A picnic Thursday at a park in Fairbanks, Alaska, was supposed to have been a welcome home for the troops of the Army's 172nd Stryker Brigade, based at nearby Fort Wainwright.
Sgt. Brian Pearce is one of 300 soldiers who got home only to receive the shocking news last week that the brigade's tour of duty had been extended and that he and the others would have to go back to Iraq.
As he gets ready to leave, he says his wife, Angie, has been an unsung hero through all of this.
"She is amazing," says Pearce. "I don't know how she does everything she does."
The Army says its Stryker Brigades operate heavily armored vehicles, ideally suited to deal with the kind of urban warfare that's tearing up Baghdad.
"We need competent units and experienced units, and the 172nd really fits that description to a T," says Secretary of the Army Francis Harvey.
That's little comfort for the families on the home front.
Some have voiced their feelings on an Internet blog, www.bringhome172nd.org.
President Bush said the soldiers have to stay in Iraq, but he didn't have to feel my heart breaking," says Jade Webber, whose husband, Timothy, left for Iraq one year ago Thursday, leaving her and their two small sons. She says when they found out Daddy wasn't coming home, it was shattering.
"I felt like I was dying," says Webber. "All I could do was cry."

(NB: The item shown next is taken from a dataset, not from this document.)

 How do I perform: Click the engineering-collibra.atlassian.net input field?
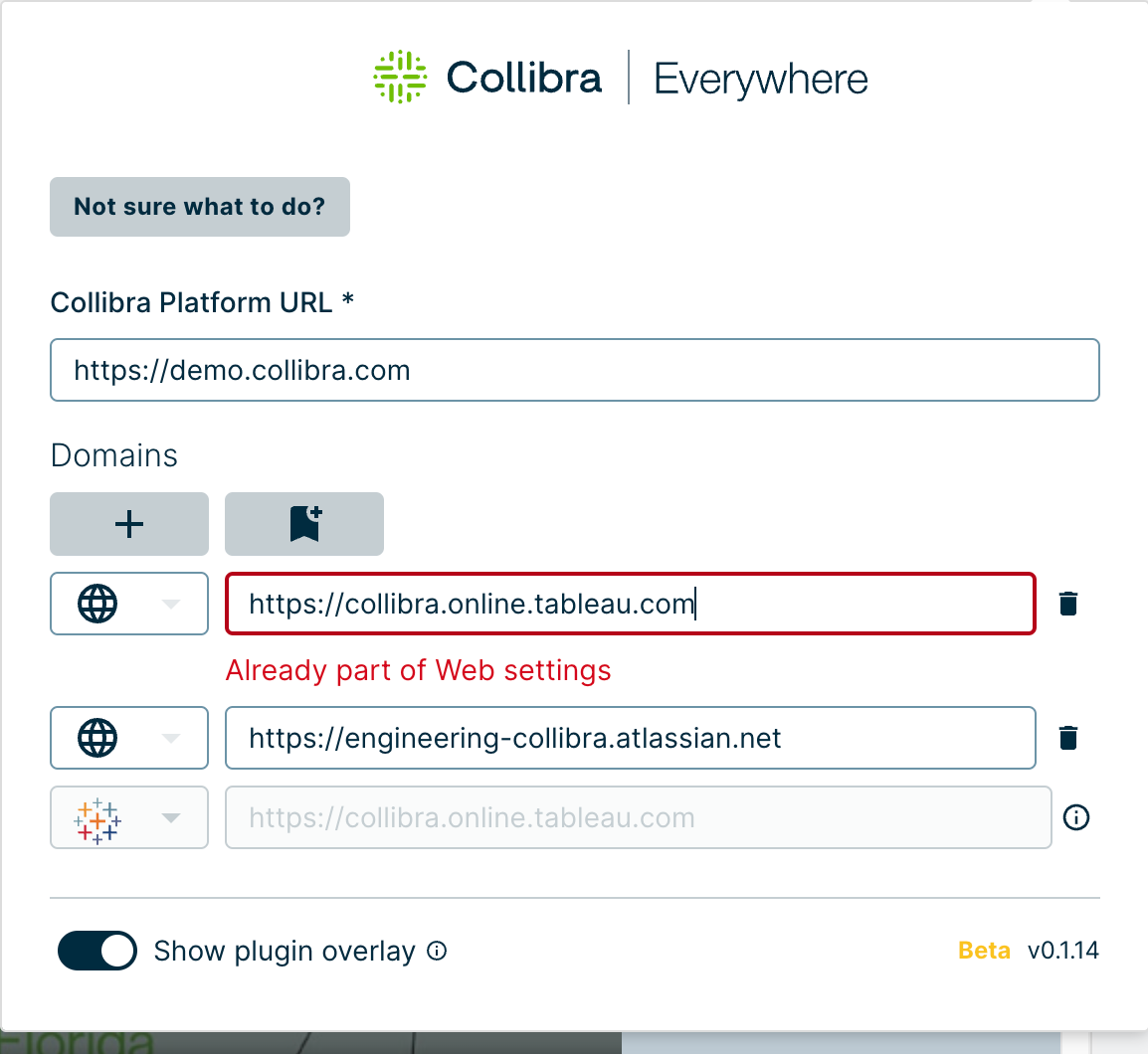pos(630,738)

The main road through Fort Wainwright is still bedecked with signs welcoming the troops home. But now that the soldiers are shipping out, families will be taking down the signs and storing them for what many hope will be the real homecoming in a few months,
The troops will leave for Iraq on Saturday. Until then, they will try to savor a few last moments of happiness with their families.